BO: Thats when I was out of the ghetto.
SO: I dont know...even know, was we because...
BO: I was in the smuggling...
SO: We dont normally talk about it, unless we get together. We just decide to be as normal as any other, you know. Because we just dont--we maybe years ago we talked about it, or not in detail, like we do right now so, I dont remember. Maybe Bernie told me, but I dont remember where he was at that time, of course. So, I dont know where you are. I know this is what happened to me, this is when I, when I came from the ghetto, I saw just blood running down the gutters of the ghetto. And thats when I know we found you and Nat and father, we didnt find mother and sister. Where were you? What did you...
BO: Uh, uh, I was on one of my smuggling trips, uh...

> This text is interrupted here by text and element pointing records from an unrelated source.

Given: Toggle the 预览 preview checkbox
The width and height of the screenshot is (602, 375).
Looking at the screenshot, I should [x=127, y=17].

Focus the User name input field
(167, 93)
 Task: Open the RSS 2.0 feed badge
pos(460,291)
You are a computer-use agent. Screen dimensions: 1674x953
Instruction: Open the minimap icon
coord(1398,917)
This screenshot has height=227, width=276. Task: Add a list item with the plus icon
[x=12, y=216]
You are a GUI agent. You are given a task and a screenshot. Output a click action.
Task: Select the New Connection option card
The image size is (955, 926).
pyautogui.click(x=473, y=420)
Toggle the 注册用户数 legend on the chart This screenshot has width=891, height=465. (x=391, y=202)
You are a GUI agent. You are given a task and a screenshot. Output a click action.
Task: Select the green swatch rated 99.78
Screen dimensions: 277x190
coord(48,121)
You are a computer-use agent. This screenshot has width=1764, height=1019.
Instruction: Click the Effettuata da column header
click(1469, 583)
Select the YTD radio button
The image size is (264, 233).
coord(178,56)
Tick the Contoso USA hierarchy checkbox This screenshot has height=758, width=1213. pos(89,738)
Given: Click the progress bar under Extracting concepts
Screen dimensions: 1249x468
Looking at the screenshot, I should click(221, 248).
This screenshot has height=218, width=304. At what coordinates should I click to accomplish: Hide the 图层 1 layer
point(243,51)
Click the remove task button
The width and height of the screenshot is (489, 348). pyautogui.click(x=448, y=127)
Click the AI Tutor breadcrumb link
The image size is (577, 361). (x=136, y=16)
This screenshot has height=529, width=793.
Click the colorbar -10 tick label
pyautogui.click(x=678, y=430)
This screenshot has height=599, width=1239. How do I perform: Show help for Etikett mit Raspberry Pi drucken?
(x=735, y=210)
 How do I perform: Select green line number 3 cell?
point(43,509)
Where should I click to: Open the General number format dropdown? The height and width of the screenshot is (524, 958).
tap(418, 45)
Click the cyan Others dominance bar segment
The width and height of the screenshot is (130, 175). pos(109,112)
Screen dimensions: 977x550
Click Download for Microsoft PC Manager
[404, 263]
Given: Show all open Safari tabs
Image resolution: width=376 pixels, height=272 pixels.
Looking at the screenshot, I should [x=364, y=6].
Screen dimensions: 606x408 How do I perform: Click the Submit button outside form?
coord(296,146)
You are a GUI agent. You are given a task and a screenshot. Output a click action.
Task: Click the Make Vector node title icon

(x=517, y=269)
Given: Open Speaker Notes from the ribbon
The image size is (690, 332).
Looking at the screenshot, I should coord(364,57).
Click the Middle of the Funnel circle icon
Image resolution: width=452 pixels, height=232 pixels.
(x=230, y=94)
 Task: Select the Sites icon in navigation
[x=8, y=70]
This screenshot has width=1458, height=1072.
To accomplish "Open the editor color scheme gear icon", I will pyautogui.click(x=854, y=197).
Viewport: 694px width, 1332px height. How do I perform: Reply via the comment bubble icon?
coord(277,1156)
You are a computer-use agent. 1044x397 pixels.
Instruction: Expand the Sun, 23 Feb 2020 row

SO: Oh thats right, that is what you said. That's right. You used to do that. You used to...
BO: ...to get some food, uh...
SO: By the sheer nature of his being smaller--he was the smallest one in the family--he would just, just go to the wires or something, you know, or a hole under the ground, and go outside the ghetto and just come back and bring some food home. Thats why you were out of there, yeah, thats right.
BO: Yes, this was new information, and Nat just said about, what you said about...
SO: I remember what Nat told me. I remember Nat said, but I just didnt remember, but I know he did, uh...
NO: Then they took me to work at Zabierzów, this was on the other side of the river. Uh, the war broke out with the Russians already at that time. I was still in the ghetto. And uh, we had to work at night. They were bringing down from the Russian front, the Germans uh, frozen, frozen to death. And they had, they had lice about this size of my thumb. And the Germans didnt want to touch them. So they took the Jews to work on them. There was, there was--they were moaning and groaning. The lights were off--there were, there was no lights, nothing. They were bringing it into a railroad station--substation on a, a side tracks. And we used to drag them from the train--we used to go into the train and bring them out from one side to another to--and, and Entlausung, Entlausung is the German--is, is, is delouse, to delouse them first. So we were the ones to carry them. And I, I recall an incident we use...used to take down--because we had to walk up the platform from the stairs, from the railroad we had to go down and cross over to another train, on another track and there were just steps going down from the, from the, from the train going down. And we used to take two, two guys used to carry it--carry one soldier. They were all young: eighteen, nineteen, twenty. Five--six-foot, six, six-foot tall--big guys, very young. And I recall one, one especially is always on my mind. Well, he must have been about 19, and he spoke to me in broken Polish, he called me a friend and he was moaning. His feet--he told me a story. He said his feet--that those Russians can stay for two or three days in the snow, nothing happen. He was out for just a few hours in the snow and his legs froze on him. And he called me a friend that I should help him. I was so angry, but there was such a big of noise on the train, because that whole train was practically moving and moaning everybody--all the soldiers that were down there was moaning. There was so much noise. I grabbed him on my back and just carrying him down on those stairs, and he was hitting with his legs--he was hitting the stairs as he was going. I had such a satisfaction from that and I was, I--then I cried afterwards because I felt that I am an animal like him.
NO: But I had a great, I had great satisfaction that time that I gave him the pain because he called me a friend, I was his friend.